Set exercise:
Render the lines of the items as a JSON list of strings, one string per line with blank lines omitted. Begin at the line that contains "Click the Back navigation arrow" and stop after the line that contains "coord(168,96)".

Raw data:
****************

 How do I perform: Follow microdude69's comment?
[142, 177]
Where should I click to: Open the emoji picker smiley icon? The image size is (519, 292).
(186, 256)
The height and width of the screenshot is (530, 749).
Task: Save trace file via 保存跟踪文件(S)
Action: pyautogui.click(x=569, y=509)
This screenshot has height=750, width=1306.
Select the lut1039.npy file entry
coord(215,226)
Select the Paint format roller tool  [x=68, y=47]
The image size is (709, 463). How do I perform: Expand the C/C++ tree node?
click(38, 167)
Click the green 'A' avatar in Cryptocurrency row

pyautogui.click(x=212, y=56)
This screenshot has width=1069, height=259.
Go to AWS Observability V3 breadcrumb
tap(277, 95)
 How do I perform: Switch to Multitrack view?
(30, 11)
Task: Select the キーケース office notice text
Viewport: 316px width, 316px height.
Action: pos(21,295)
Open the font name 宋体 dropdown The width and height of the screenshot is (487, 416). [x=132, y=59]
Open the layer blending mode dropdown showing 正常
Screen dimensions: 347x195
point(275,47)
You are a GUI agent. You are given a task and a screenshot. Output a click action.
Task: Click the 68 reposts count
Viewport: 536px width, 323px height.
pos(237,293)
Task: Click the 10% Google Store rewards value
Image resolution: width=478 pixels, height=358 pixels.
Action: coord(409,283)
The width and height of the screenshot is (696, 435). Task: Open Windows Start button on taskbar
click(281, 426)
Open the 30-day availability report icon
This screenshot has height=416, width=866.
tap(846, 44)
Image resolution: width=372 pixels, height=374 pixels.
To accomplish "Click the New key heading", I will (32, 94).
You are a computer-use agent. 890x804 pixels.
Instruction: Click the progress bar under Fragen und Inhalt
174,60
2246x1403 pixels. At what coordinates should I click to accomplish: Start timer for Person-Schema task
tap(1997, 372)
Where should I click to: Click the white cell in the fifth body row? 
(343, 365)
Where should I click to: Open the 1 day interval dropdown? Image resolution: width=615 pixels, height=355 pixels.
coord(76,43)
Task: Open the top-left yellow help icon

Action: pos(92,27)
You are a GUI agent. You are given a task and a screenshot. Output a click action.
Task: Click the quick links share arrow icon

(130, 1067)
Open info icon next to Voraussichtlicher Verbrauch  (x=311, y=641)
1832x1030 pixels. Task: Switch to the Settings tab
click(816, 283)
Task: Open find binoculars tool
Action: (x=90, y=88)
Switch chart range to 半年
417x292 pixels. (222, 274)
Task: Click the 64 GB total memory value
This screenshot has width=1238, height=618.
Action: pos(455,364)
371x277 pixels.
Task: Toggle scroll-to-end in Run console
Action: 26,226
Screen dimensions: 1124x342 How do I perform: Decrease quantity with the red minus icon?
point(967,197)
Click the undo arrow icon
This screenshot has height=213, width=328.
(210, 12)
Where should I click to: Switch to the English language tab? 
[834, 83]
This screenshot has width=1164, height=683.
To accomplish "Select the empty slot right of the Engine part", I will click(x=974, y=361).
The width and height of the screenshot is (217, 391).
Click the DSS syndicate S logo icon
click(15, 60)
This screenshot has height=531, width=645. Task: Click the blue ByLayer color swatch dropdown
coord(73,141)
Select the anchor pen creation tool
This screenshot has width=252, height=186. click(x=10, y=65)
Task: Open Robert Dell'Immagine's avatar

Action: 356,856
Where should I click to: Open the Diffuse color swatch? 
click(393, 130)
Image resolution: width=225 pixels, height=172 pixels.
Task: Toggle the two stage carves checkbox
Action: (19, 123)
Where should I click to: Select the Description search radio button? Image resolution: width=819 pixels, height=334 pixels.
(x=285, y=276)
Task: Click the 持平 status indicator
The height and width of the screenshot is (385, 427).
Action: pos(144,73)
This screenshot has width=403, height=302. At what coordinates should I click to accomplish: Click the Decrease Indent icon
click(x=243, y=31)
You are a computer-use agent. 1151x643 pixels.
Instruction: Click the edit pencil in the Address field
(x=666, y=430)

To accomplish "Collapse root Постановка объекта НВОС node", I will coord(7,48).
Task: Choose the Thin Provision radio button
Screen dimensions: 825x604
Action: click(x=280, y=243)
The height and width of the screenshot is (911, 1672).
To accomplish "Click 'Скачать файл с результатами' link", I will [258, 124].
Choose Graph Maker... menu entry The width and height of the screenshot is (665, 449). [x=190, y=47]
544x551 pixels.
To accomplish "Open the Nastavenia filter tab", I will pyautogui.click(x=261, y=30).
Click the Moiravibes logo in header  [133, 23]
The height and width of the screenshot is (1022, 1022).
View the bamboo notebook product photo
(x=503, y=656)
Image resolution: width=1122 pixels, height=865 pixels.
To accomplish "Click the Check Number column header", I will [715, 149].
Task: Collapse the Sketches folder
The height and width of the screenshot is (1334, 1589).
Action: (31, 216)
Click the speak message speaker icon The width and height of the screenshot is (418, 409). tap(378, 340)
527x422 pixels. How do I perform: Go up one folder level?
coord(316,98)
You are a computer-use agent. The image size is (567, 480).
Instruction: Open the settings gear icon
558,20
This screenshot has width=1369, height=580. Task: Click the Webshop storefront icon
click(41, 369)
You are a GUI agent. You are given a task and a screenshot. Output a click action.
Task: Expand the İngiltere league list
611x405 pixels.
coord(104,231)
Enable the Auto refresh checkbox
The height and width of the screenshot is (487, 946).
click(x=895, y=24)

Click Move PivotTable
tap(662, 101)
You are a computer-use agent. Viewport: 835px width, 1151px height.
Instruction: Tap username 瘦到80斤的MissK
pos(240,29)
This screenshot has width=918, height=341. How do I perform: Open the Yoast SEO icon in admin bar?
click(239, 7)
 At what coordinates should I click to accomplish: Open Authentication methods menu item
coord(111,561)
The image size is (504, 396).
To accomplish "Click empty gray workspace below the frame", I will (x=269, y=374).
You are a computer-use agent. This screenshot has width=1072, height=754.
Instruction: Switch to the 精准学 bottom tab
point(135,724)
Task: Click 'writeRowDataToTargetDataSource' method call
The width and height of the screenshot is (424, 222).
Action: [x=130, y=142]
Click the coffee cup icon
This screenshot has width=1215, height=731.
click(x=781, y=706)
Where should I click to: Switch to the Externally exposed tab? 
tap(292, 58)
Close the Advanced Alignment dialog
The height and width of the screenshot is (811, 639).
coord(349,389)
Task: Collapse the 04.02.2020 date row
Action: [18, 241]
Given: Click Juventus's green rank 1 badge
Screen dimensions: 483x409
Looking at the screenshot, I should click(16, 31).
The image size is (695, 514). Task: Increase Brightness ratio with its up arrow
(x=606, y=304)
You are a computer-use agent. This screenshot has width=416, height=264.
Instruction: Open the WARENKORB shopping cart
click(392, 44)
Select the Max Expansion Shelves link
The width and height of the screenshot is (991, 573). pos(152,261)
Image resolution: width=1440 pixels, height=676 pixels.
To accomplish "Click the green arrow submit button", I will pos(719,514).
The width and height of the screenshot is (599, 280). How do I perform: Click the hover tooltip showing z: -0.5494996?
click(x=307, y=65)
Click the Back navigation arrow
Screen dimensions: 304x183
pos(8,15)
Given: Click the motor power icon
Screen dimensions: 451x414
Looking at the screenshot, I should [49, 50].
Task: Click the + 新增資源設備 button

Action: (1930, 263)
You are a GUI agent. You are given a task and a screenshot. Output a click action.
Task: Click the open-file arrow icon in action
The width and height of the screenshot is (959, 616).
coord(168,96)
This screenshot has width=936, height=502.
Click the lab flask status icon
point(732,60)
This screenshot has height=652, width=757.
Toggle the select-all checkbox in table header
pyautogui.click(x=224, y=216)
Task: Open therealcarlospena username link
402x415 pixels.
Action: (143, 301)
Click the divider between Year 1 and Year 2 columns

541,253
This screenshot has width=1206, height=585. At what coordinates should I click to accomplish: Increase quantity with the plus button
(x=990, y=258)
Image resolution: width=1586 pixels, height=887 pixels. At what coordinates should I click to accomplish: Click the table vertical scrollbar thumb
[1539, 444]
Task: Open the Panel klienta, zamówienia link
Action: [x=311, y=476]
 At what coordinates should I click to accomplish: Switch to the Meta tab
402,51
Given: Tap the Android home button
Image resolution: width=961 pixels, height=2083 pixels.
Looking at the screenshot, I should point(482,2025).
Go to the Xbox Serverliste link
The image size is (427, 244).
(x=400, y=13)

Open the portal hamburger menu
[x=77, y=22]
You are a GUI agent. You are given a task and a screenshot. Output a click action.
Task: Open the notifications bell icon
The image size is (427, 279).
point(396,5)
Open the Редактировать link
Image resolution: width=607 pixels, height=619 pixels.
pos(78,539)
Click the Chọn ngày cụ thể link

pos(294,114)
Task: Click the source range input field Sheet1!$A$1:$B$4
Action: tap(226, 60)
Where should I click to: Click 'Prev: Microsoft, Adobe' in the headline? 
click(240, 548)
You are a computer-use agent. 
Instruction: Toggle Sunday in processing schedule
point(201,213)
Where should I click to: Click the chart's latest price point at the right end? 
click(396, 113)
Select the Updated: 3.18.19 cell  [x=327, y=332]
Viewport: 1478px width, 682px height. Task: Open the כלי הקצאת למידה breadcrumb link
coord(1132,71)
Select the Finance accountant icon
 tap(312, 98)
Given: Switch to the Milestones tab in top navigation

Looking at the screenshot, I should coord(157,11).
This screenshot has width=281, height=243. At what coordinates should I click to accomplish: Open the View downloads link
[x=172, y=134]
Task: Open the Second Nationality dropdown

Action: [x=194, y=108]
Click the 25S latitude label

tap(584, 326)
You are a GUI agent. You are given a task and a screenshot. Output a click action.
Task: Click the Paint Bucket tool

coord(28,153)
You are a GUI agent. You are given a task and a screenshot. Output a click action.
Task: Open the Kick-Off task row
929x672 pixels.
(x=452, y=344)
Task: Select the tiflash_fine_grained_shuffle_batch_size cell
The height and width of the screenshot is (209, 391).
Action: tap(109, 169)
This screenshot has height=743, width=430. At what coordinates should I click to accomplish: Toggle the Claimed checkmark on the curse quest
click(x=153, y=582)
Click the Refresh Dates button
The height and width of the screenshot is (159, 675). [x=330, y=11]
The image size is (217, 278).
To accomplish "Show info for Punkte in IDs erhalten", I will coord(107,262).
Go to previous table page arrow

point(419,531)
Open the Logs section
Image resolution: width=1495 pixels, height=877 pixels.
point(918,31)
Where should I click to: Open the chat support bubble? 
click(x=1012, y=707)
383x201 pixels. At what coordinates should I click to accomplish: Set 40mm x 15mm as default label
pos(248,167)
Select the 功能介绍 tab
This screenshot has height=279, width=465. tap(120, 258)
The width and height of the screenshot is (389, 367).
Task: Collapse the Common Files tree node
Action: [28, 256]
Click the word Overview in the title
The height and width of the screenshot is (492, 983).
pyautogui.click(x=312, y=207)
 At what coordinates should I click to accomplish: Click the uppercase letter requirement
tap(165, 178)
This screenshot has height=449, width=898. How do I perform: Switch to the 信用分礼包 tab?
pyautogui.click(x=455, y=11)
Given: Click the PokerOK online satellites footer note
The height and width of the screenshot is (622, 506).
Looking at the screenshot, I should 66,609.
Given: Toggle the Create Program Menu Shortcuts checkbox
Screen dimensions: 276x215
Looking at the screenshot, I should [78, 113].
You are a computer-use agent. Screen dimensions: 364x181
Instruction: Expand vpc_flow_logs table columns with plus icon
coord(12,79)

****************

Complete output:
[
  "Click the Back navigation arrow",
  "Screen dimensions: 304x183",
  "pos(8,15)",
  "Given: Click the motor power icon",
  "Screen dimensions: 451x414",
  "Looking at the screenshot, I should [49, 50].",
  "Task: Click the + 新增資源設備 button",
  "Action: (1930, 263)",
  "You are a GUI agent. You are given a task and a screenshot. Output a click action.",
  "Task: Click the open-file arrow icon in action",
  "The width and height of the screenshot is (959, 616).",
  "coord(168,96)"
]